Reading I: Genesis 18:20-32
Psalm 138: 1-2, 2-3, 6-7, 7-8
Reading II: Colossians 2: 12-14
Gospel: Luke 11: 1-13
The Best Answer of All
The last line of today’s gospel might strike us as a bit anti-climactic. The gospel reading begins with the great prayer that Jesus taught his disciples: addressing God with affection, acknowledging God’s mystery, aligning ourselves with God’s dream for the world, asking for daily needs, our (probably daily) forgiveness, and God’s strength when we are tempted choose ourselves over such a simple and powerful vision.
Our God is a God, Jesus goes on to tell us, who hears us when we pray, and hears us gladly and generously. We don’t have to beg and cajole God like you would a grouchy neighbor whom you have just awakened in the middle of the night. No. All we have to do is ask, to seek, to knock, and God will provide. God knows what we need better than we do, and will always give us the best thing—not things that just look good, but which are good. We can just ask for anything, Jesus tells us, and God will not hesitate to give us—the HOLY SPIRIT.

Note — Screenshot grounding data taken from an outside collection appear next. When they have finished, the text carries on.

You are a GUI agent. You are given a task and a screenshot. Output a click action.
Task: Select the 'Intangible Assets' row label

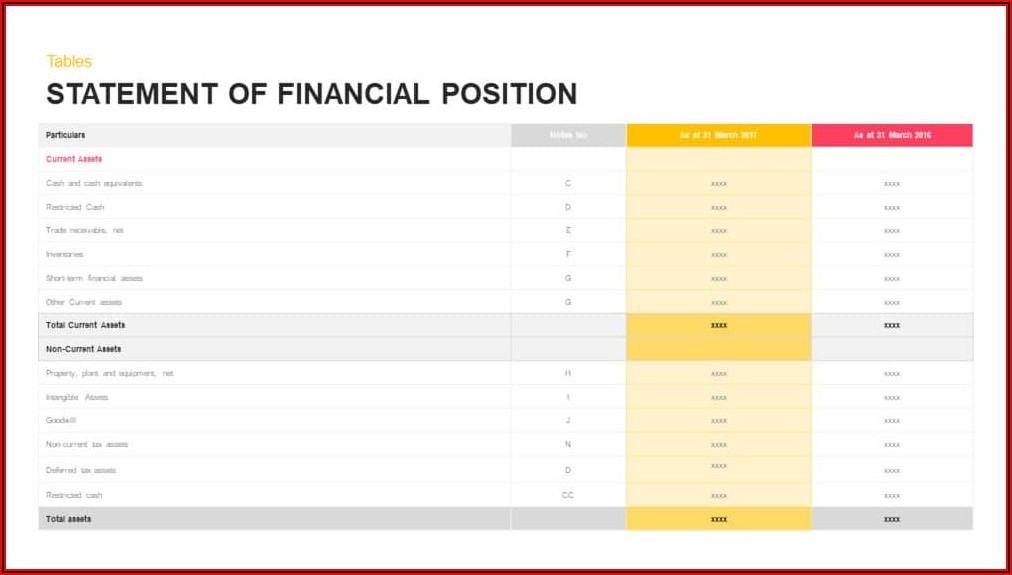(x=77, y=397)
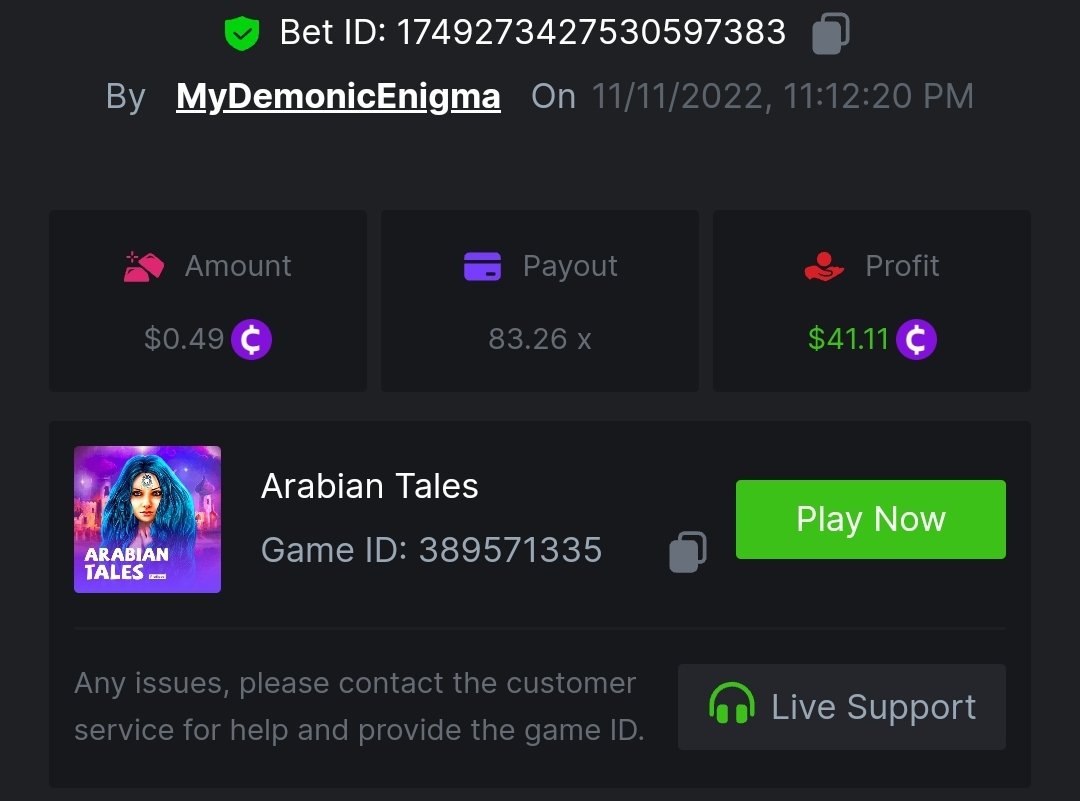Click the green verified shield icon
The width and height of the screenshot is (1080, 801).
(x=241, y=34)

Yes. This might indeed seem a bit anti-climactic. We so often interpret these lines about prayer as praying to a God who gives us what we want and what we think we need—good health, healing, security, relationships, safety. We can always get the Holy Spirit!
Until we realize that the Holy Spirit is the best answer of all—
a really nourishing fish, a fragrant loaf of bread,
the love and generosity that helps us feed the stranger who arrives unexpectedly, perhaps as a migrant or refugee, or a person who is homeless
the courage to forgive those who sin against us,
the wisdom to take the right path in our lives,
the compassion and energy to stand up for justice, to side with the poor, with our hurting planet.
The Holy Spirit is the mercy of God revealed to Abraham in our first reading, who would spare a whole city for the sake of a very few,
The Holy Spirit is the life given to us in Baptism that our Colossians reading proclaims.
The Holy Spirit is our daily bread, who gets us through difficult, confusing, and horrific times like our own—and like the last several weeks!
The Holy Spirit is the hope for a wounded world that Leonardo Boff describes so powerfully: “that little flicker of fire burning at the bottom of the woodpile. More rubbish is piled on, rain puts out the flame, the wind blows the smoke away. But underneath everything, a brand still burns on, unquenchable.”
The Holy Spirit is God’s pledge that, while God does not intervene to fix situations in a world created in freedom, God will never abandon us. God will be with us every step of the way. If we know how to give good gifts to our friends and our children, how much more will God give the Holy Spirit to those who ask.
“Lord, on the day I called for help, you answered me,” we prayed in our responsorial psalm. The Holy Spirit is the best answer of all.